Environmental racism in “The Real World: An Introduction to Sociology” refers to sociology as “any environmental policy or practice that negatively affects individuals, groups, or communities because of their race or ethnicity. This term is shown in many different ways such as people living at a poor income status are not able to afford a home surrounded and in a nice overall area. This term is even related to people living in polluted air, drinking contaminated water, or living near a toxic waste site. Environmental racism can also be reinforced by such things as government, legal, political, and military institutions. Living in these types of areas are commonly by colored people and people with low income. From living in such ways, it is detrimental to their health and their ability to live in a way that’ll benefit them. The environmental movement has been emerging over the years due simply a response to environmental inequalities, threats to public health, and the differential enforcement and treatment of certain communities with regard to ecological concerns. People are living in areas that are threatened by the ecological hazards. Some living in such areas are suffering not only from the air around them or the water their drinking but suffering greatly from poverty.

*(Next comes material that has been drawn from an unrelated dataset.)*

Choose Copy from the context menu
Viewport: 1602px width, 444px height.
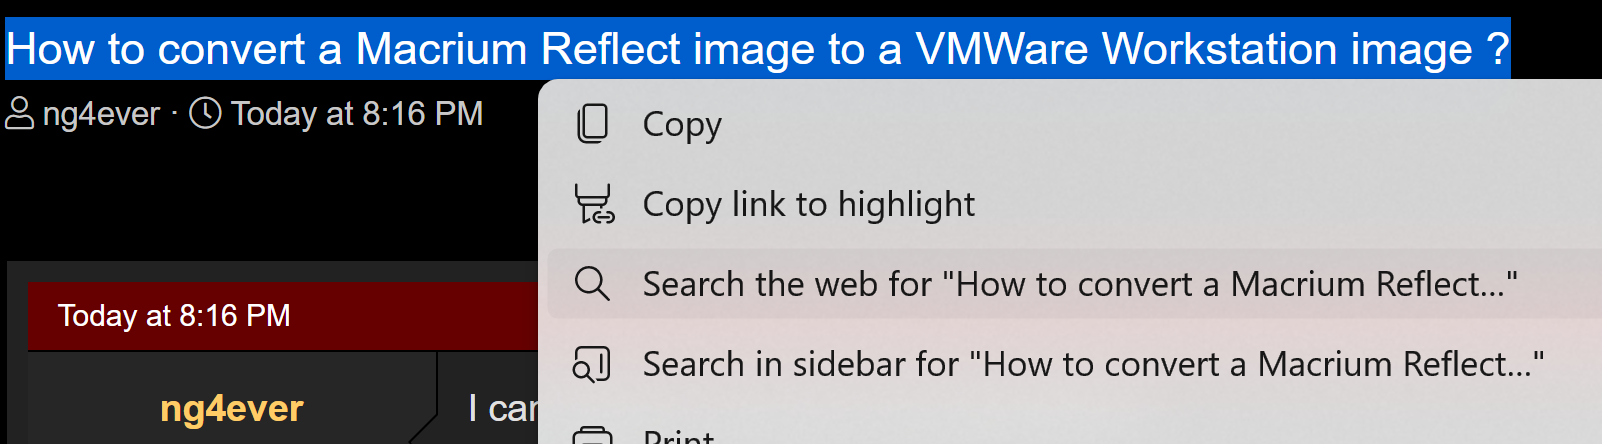pos(682,124)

In a video done by SociologyLive, states that racism is a lot more than just discrimination against people of color and the jobs their able to get, the places they’re able to live, etc. It deals with a lot with where they end up having to live and what exactly they are surrounded by. Factors of such ways of living are quick to cause physical, mental, and emotional pain. From this video, they explain that environmental racism is one of the subtlest types of racism. They gave such examples of people drinking contaminated water, kids playing on a playground next to factories. This affects the way they grow up and people’s over health as humans. This is causing people to get asthma, lead poisoning, and lung cancer. Statistics of environmental racism affects are shocking and “show that that it pervades all aspects of African Americans’ lives: environmentally unsound housing, schools with asbestos problems, facilities and playgrounds with lead paint” (SocilogLive). Statistics also prove that African American children are five times more likely to have lead poisoning than their Caucasian counterparts. Sociologists are finding and examining how exactly environmental racism is addressed in the long-term clean up.